4、structure分析的輸入以及軟件
Structure分析,輸入的數據就是樣本的基因型數據,注意:輸入的必須是不存在連鎖不平衡的獨立位點。所以,對重測序的結果來說,輸入所有的SNP是不對的。一來,輸入的SNP數量太大,會大大拖長軟件運行的時間;其次,如果使用大量存在連鎖不平衡的位點,就違背了這個軟件最初的假設——各個位點是獨立的。正確的做法是,根據連鎖不平衡衰減分析的結果,僅從所有SNP中挑選一部分獨立的位點用於structure分析。
Structure分析當然最經典的軟件就是STRUCTURE。但Structure分析還有其他軟件可以選擇[4]。比較經典的軟件包括:ADMIXTURE、FRAPPE。這兩個軟件的運行速度都大大超過STRUCTURE。但FRAPPE的不足沒有提供方法估算最佳K值。ADMIXTURE使用與STRUCTURE相同的模型,而且運行效率也很好,所以是一個比較推薦的軟件。
這些軟件的分析結果都只是一份表格,就是每個樣本的血統構成比例。要把表格變成圖形的話,還有繪圖的步驟。最簡單的畫法,你可以使用excel將這個結果繪制為堆疊圖,或者也可以使用其他專門的圖形化軟件,例如Distruct就是比較推薦的一款將structure分析結果圖形化的軟件。
圖7 structure分析的最初結果只是一張表
Structure軟件是有windows的Java圖形界面版本的。參數就剛剛給大家介紹的lengthof burn-in period、Number of MCMC Reps after burn-in、Admixture model。這個三個參數的設置,可以參考文獻3給出的建議。兩個參數各取10,000。不過隨着樣本數量的增加,需要適當提高參數,會讓結果更可靠。
參考文獻:
[1]Pritchard J K, Stephens M, Donnelly P.Inference of population structure using multilocus genotype data[J]. Genetics,2000, 155(2): 945-959.
[2]Xia Q, Guo Y, Zhang Z, et al. Completeresequencing of 40 genomes reveals domestication events and genes in silkworm(Bombyx)[J]. Science, 2009, 326(5951): 433-436.
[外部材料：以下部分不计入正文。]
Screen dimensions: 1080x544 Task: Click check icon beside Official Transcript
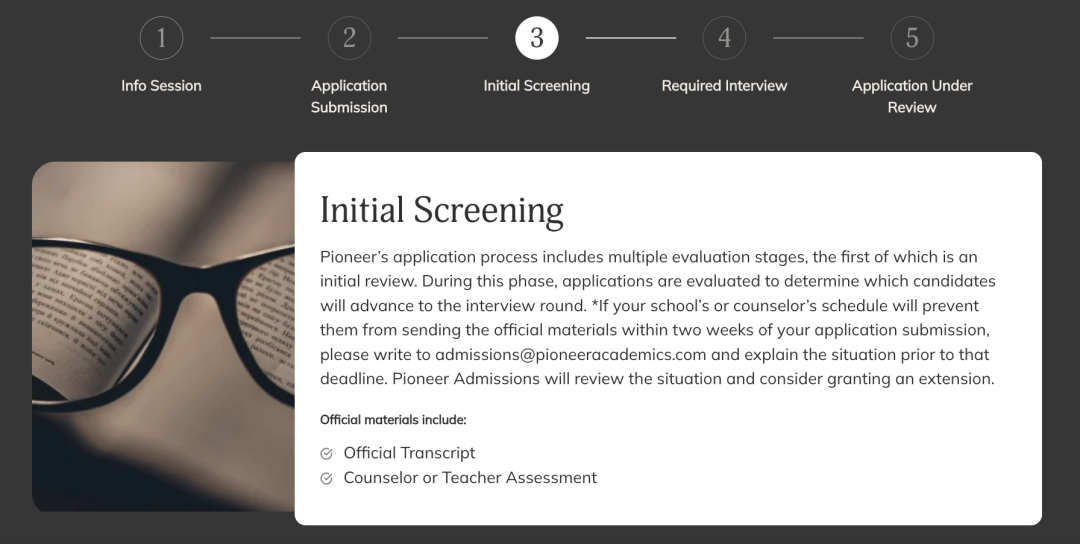click(326, 454)
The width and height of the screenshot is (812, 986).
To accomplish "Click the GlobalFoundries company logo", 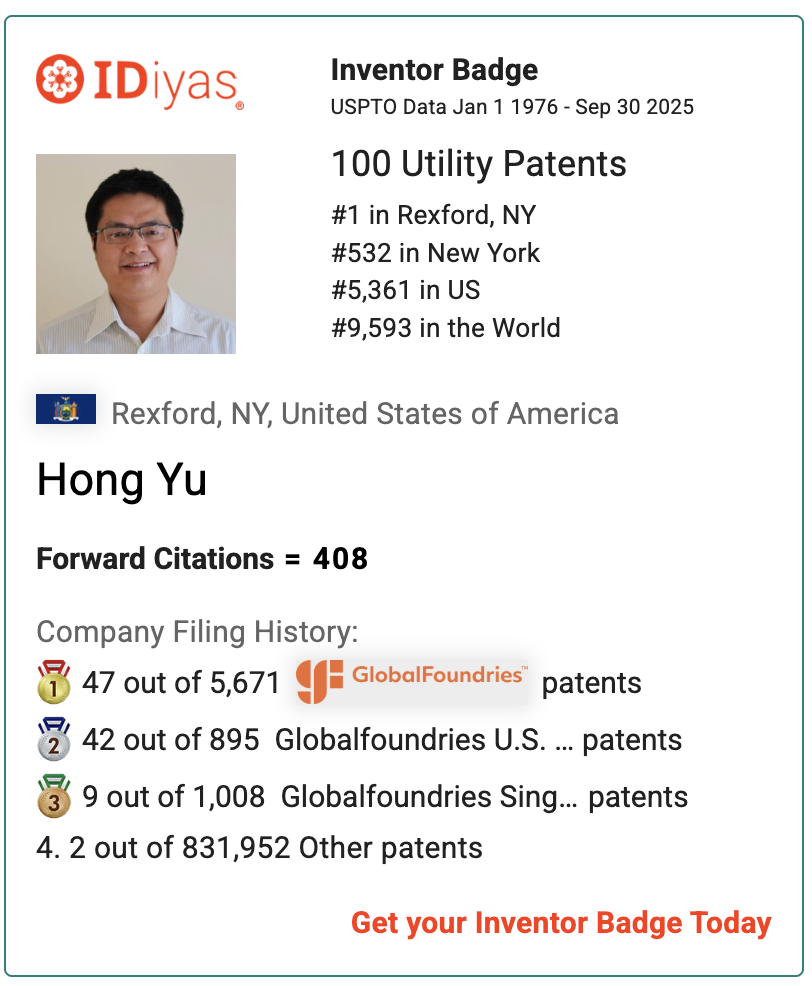I will (x=412, y=680).
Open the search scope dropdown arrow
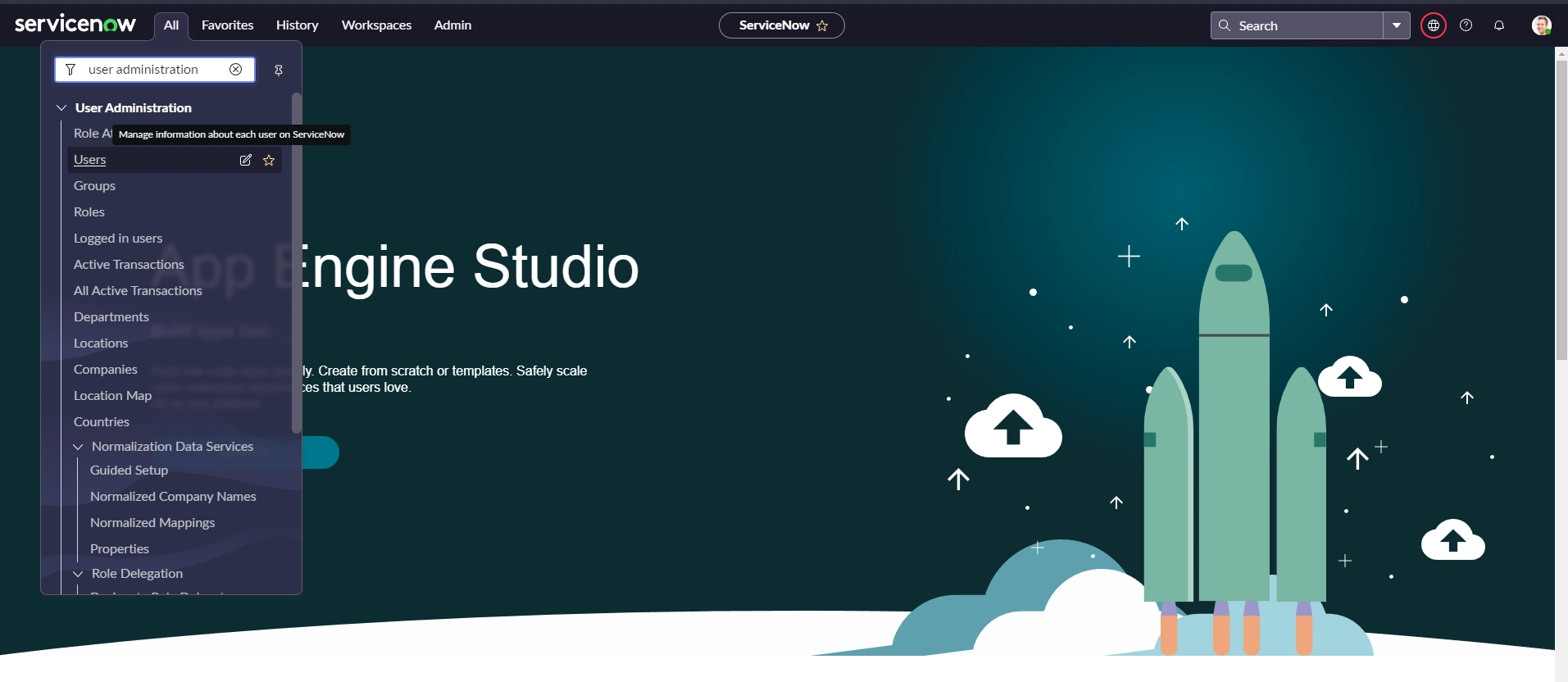The image size is (1568, 682). point(1397,25)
[3]Evanno G, Regnaut S, Goudet J. Detecting thenumber of clusters of individuals using the software STRUCTURE: a simulationstudy[J]. Molecular ecology, 2005, 14(8): 2611-2620.
[4] Porras-Hurtado L, Ruiz Y, Santos C, et al. An overview of STRUCTURE:applications, parameter settings, and supporting software[J]. Front Genet,2013, 4: 98.